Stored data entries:

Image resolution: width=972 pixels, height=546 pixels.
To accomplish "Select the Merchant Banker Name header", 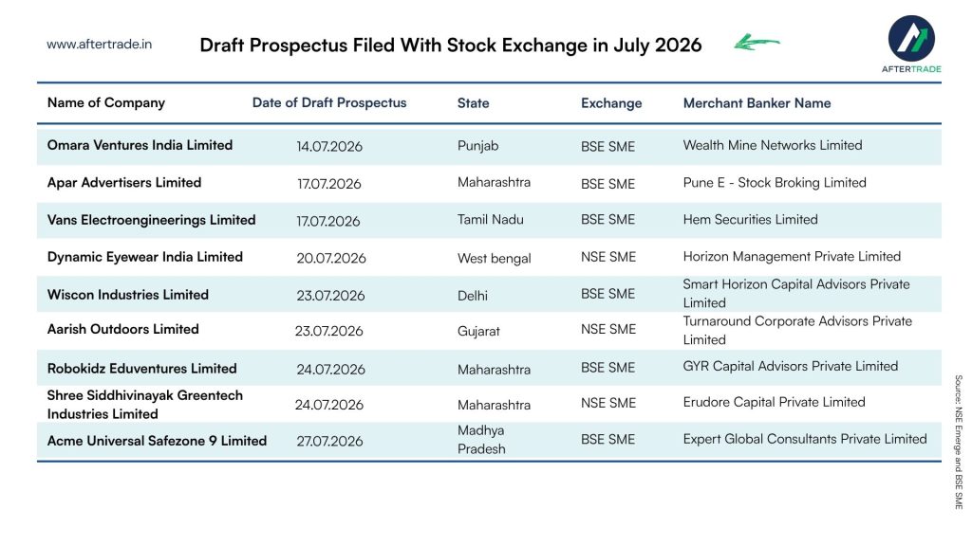I will (x=757, y=103).
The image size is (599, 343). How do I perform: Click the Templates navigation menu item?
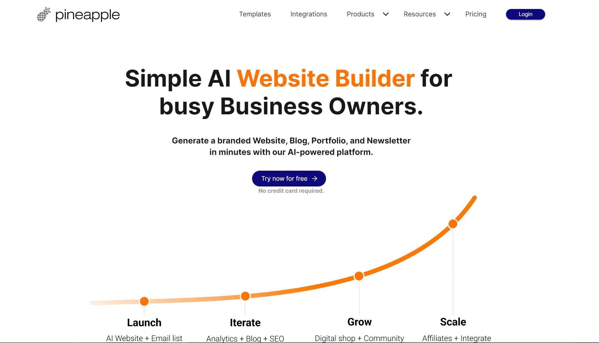coord(255,14)
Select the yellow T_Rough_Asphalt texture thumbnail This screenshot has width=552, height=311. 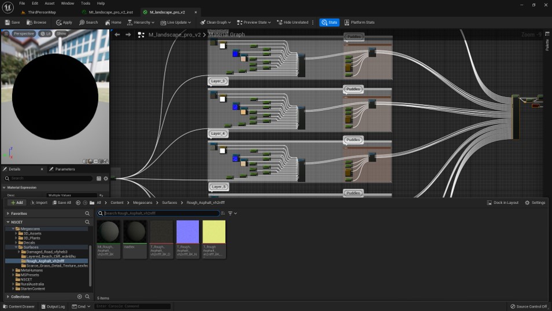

Exercise directions: Every line from the one holding "The image size" through the final line of the data above is to be reproduced exactly, both ends included, with the pictures left out.

Answer to this task:
The image size is (599, 343). How do I perform: Click the Templates navigation menu item?
coord(255,14)
Select the yellow T_Rough_Asphalt texture thumbnail This screenshot has width=552, height=311. 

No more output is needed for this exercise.